Any thoughts or feedback so far? Next post I'll describe another way of looking at the nonprofit sector, as a central core pillar of our US democracy, the generator of civil society, participation and voice. Stay tuned!



Friday, July 07, 2006

Part 1: Should School Gardens be Nonprofits?

Summer is here, schools are empty, and Urban Sprouts is in rest and reflection mode. Instead of teaching classes, I am focusing on my own classes as a student, in USF's Masters of Nonprofit Administration program. USF provides a strong theoretical background for all those nonprofit skills most of us learn as we go.

Our first course covered the history of nonprofits in the US and theories of how and why the nonprofit sector operates. I wrote a paper on the school garden movement in the Bay Area. I wanted to know if it makes sense that we use the nonprofit sector to provide important educational services inside the public school district. Are we just giving the government cool stuff for free? I learned some interesting things through my research, which resulted in Urban Sprouts' decisions 1) to deepen our government partnerships, and 2) to develop a program to intentionally involve middle and high school parents in our school garden work.

In the next few posts, I'll tell you more about what I learned.

First, I found that the nonprofit or voluntary sector is often used to provide school gardens because the public or government sector doesn't.
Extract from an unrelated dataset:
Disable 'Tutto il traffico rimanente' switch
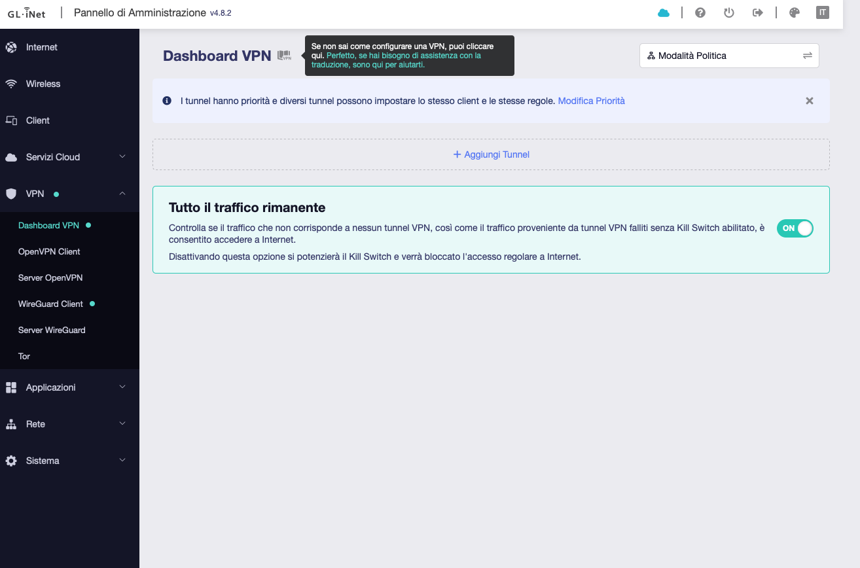860x568 pixels. tap(795, 228)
Theory: The first theories I looked at, market failure and government failure* theories, explain that the free market will not provide the right amount of a public good, because people are not willing pay for something that they can get for free. That's why governments use tax dollars to pay for things like bridges, libraries and national defense. However, governments can only provide things that the majority of people know they want. Services that are innovative, new, untested, will go unprovided. This may leave a significant number of people unsatisfied. Here the nonprofit sector comes in. It meets the need for diverse, experimental and grassroots activities, initiated by us, the people, without waiting around for the big, slow government system to kick in and meet our needs.
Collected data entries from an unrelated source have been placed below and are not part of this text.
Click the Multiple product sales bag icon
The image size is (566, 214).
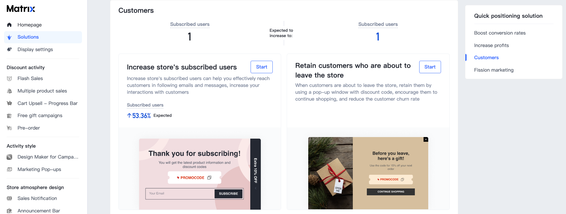[x=9, y=91]
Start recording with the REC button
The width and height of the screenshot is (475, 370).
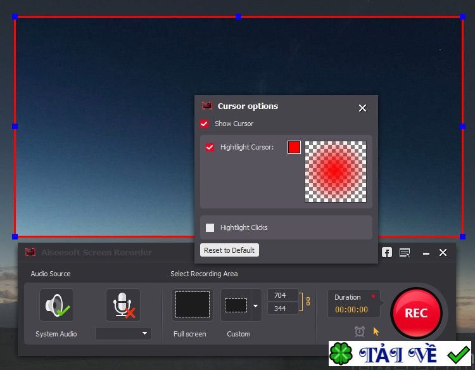[416, 313]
Case Studies: I gathered information on four school gardens to use as case studies, three in SF and one in the South Bay. I found that:

  • All four gardens were supported by voluntary organizations (aka nonprofits)
  • Three were initiated by parents and/or teachers and one by an outside nonprofit based in the neighborhood
  • Schools say they need School Garden Coordinators: teachers cannot drive school garden programs alone, due to time constraints and lack of knowledge.
  • All four schools chose not to administer the school garden program through the schools (local district bureaucracy), because of: School budget constraints; Delays in processing donations and receiving funds; Loss of flexibility by running funding and staffing decisions through district ;Administrative instability: changes in district leadership, school administration; Political instability: changes in district-wide goals and priorities.
  • All four chose voluntary sector solutions to administer the school garden program: one PTA, two school garden nonprofit orgs, one other community nonprofit.
Next time: weaknesses of the nonprofit sector!

P.S. I know you're used to cute stories about what the kids are doing, so tell me if you think this stuff is boring!

* Good reading: Salamon, Lester M. (1995). Partners in Public Service; Smith, Steven Rathgeb, and Lipsky, Michael. (1993). Nonprofits for Hire: The Welfare State in the Age of Contracting.